- _Work to be completed_:
Nothing but the lines from the one with "Screen dimensions: 787x838" through the end of the records may appear in the answer, each reproduced exactly, pictures omitted.

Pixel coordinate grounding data
Segment Open

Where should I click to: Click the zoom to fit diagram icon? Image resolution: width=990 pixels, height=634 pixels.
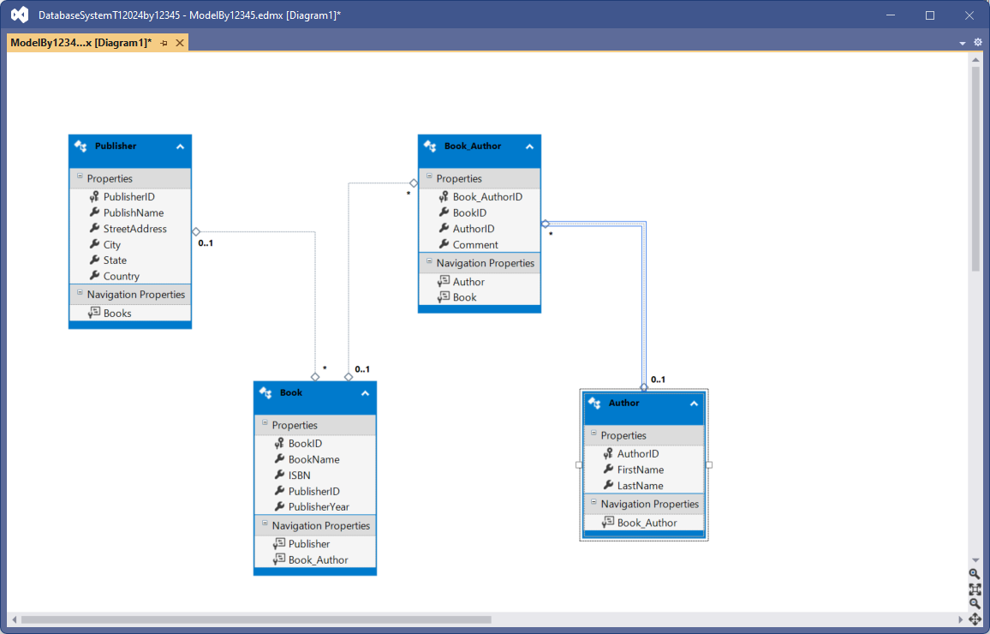point(975,589)
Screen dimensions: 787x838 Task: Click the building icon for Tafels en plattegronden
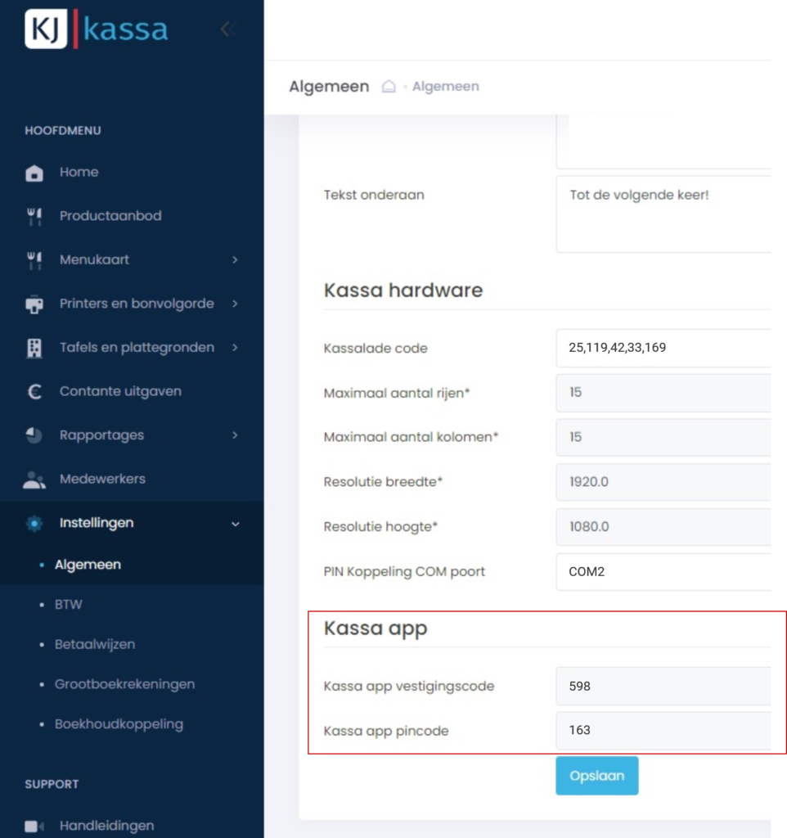[x=34, y=348]
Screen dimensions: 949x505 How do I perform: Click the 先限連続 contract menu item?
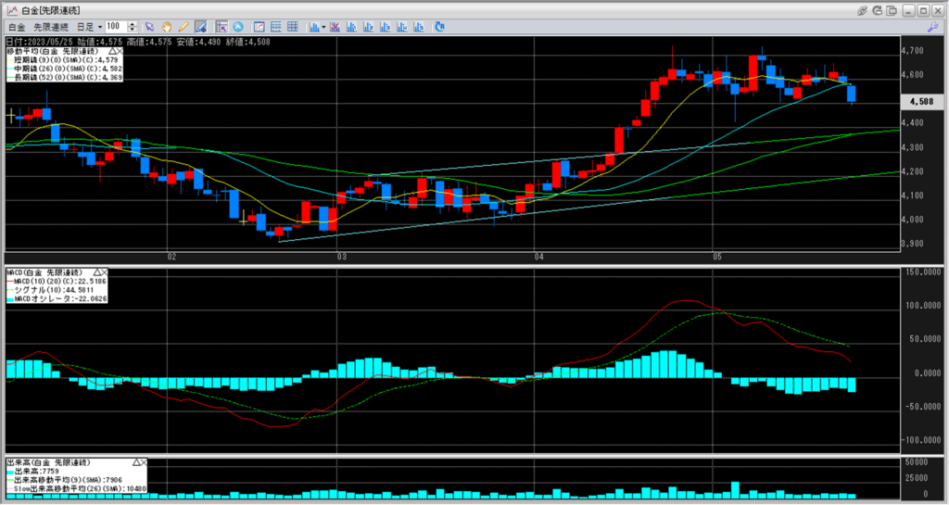50,27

Segment Closed

- _Result of this exercise_:
Screen dimensions: 787x838 Task: Click the building icon for Tafels en plattegronden
[x=34, y=348]
Screen dimensions: 949x505 How do I perform: Click the 先限連続 contract menu item?
50,27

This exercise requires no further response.